• **Quoted text**:

Wednesday, July 16, 2008

Lightbulb Art - Giant Squid

lightbulb squid in jar
I was playing around with putting dead lightbulbs in liquid instead of putting liquid in dead lightbulbs when I noticed something about one of the skinny bulbs that Manon gave me. It looked a lot like the head of a giant squid.
And Manon likes giant squids. (Well who doesn't, but Manon especially likes giant squids.)
So I made her one to go on her desk. All the parts were scavenged except the mineral oil.
The tentacles are copper wire (from a broken slide projector power supply) and broken glass (mostly smashed windshield from an accident on Gladstone, and a few pieces of assorted glass collected at the Westbound bus stop at Lebreton Flats).
The sea floor is marbles that a nice fellow gave me at the Great Glebe Garage Sale and more broken glass.
I think the jar used to have pickles in it.
The liquid inside is mineral oil. I used mineral oil because:

  • It has an index of refraction of more than 1.4, this means that it magnifies better than water or alcohol;
  • It is relatively nontoxic (this was all baby oil, therefore food grade); and
  • The metal bits will not rust.

• **Set tasks**:
[A] In the lightbulb squid post, which material used in the project was not scavenged?
[B] Reproduce the lightbulb squid post word for word, everything from "The tentacles are" down to "will not rust.".

• **Dataset content**:

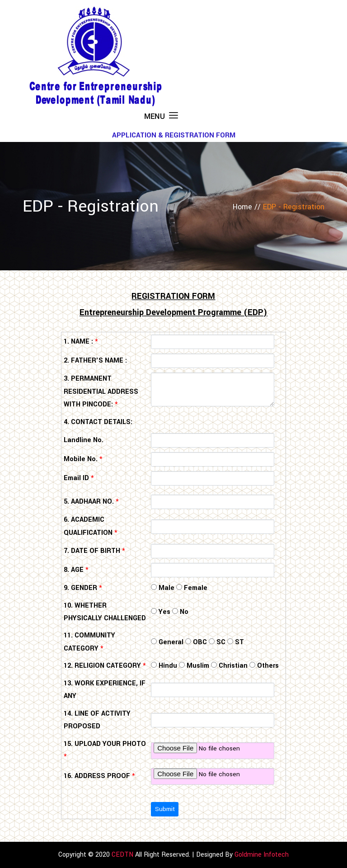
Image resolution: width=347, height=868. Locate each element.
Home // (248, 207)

---

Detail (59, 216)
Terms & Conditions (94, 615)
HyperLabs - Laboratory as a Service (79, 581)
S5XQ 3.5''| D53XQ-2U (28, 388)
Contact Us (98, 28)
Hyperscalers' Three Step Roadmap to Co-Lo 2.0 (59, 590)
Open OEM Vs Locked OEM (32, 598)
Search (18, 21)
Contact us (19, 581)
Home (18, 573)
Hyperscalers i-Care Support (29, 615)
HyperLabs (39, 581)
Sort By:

...

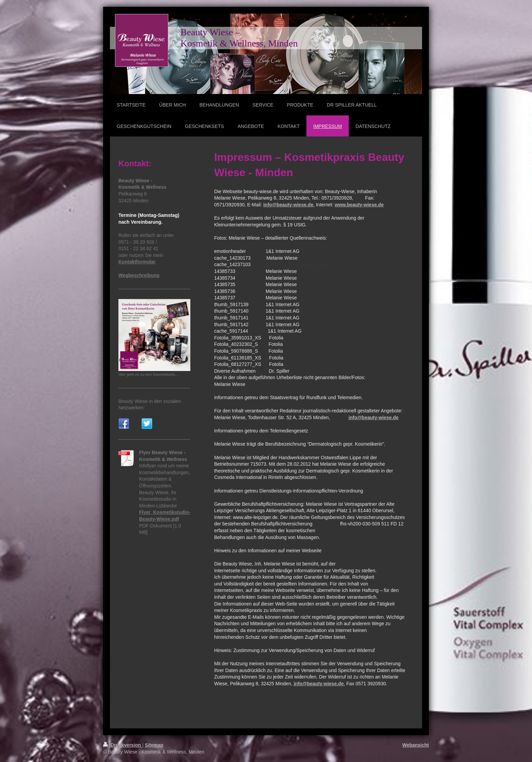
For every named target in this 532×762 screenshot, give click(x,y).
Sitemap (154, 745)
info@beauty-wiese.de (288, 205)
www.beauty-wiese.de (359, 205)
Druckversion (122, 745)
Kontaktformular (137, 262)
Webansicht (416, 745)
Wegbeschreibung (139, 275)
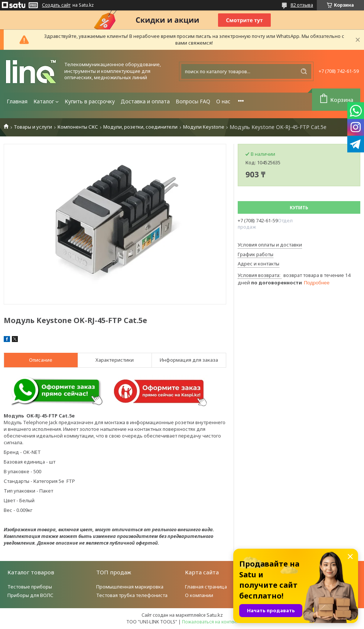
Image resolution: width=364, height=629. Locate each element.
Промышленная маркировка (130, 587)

• **Full solutions**:
[A] The mineral oil.

[B]
The tentacles are copper wire (from a broken slide projector power supply) and broken glass (mostly smashed windshield from an accident on Gladstone, and a few pieces of assorted glass collected at the Westbound bus stop at Lebreton Flats).
The sea floor is marbles that a nice fellow gave me at the Great Glebe Garage Sale and more broken glass.
I think the jar used to have pickles in it.
The liquid inside is mineral oil. I used mineral oil because:

  • It has an index of refraction of more than 1.4, this means that it magnifies better than water or alcohol;
  • It is relatively nontoxic (this was all baby oil, therefore food grade); and
  • The metal bits will not rust.